ANKARA (Reuters) – Turkey does not think its efforts with the United States to form a “safe zone” in northeast Syria will yield the results it wants and is ready to take action itself, Foreign Minister Mevlut Cavusoglu was quoted as saying on Thursday.
FILE PHOTO: Turkish Foreign Minister Mevlut Cavusoglu attends a news conference in Riga, Latvia May 16, 2019. REUTERS/Ints Kalnins/File Photo/File Photo
Ankara and Washington have agreed to establish a zone on the Syrian border that Turkey says should stretch 30 km into Syria and be cleared of the Syrian Kurdish YPG militia which it considers a terrorist organization.
Turkey has accused the United States, which supports the YPG-led force which defeated Islamic State fighters in Syria, of moving too slowly to set up the zone. The two countries are also at odds over how far it should extend into Syria and who should control it.
Turkey says it wants to settle up to 2 million Syrian refugees in the zone, and has repeatedly warned of unilateral military action if it is not satisfied with progress.
President Tayyip Erdogan said on Tuesday that Turkey had no choice but to act alone given the lack of progress made with the United States, in his most direct indication yet of a military incursion.
Speaking to broadcaster A Haber on Thursday, Cavusoglu said Turkey had not seen sincerity from the United States.
“We think this ongoing process with the United States will not take us to the point we desire. The information coming from the field proves this,” he was quoted as saying by A Haber.

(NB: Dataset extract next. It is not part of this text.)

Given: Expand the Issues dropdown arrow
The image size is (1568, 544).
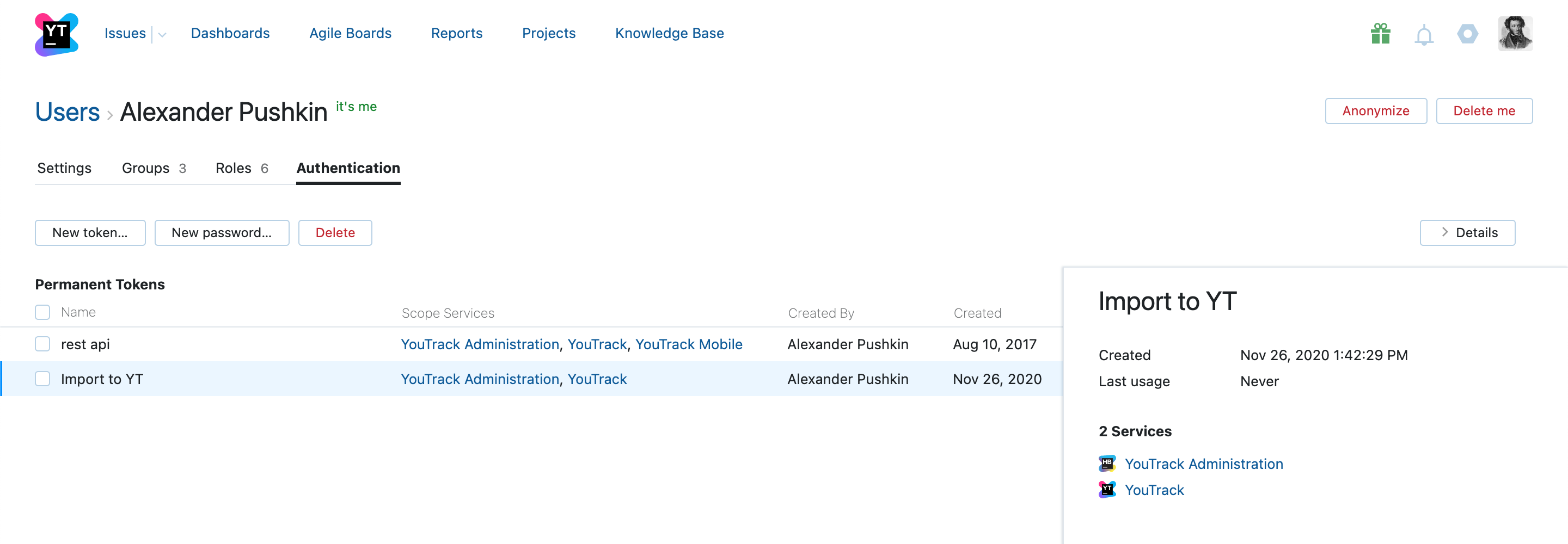Looking at the screenshot, I should click(x=162, y=35).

“We must take steps to clear the terrorist organizations from our vicinity and return refugees there,” he said.
Ties between the NATO allies have been strained over a host of issues, including Syria policy and the looming threat of U.S. sanctions over Ankara’s decision to buy Russian defense systems.
While diplomats, analysts and Turkey’s main opposition say Ankara would be unwilling to anger Washington with a full-scale military incursion as the allies try to repair strained ties, Turkey has been pressing for efforts to be stepped up.
U.S. and Turkish troops have so far carried out half a dozen joint air missions over the zone in northeast Syria and two land patrols, but Washington has warned Turkey that unilateral action would not serve any country’s security or benefit.
Defense Minister Hulusi Akar later said that he would speak by phone with his U.S. counterpart Mark Esper later on Thursday.
“We are very far from our expectations in terms of forming the safe zone,” Akar said. “We are continuing our talks for a peaceful resolution with patience and sincerity,” he added.
“Our preparations are complete. Continuing to hold talks, wanting to solve the issue peacefully should not be viewed as weakness, and saying our plans are ready should not be seen as a threat,” he said.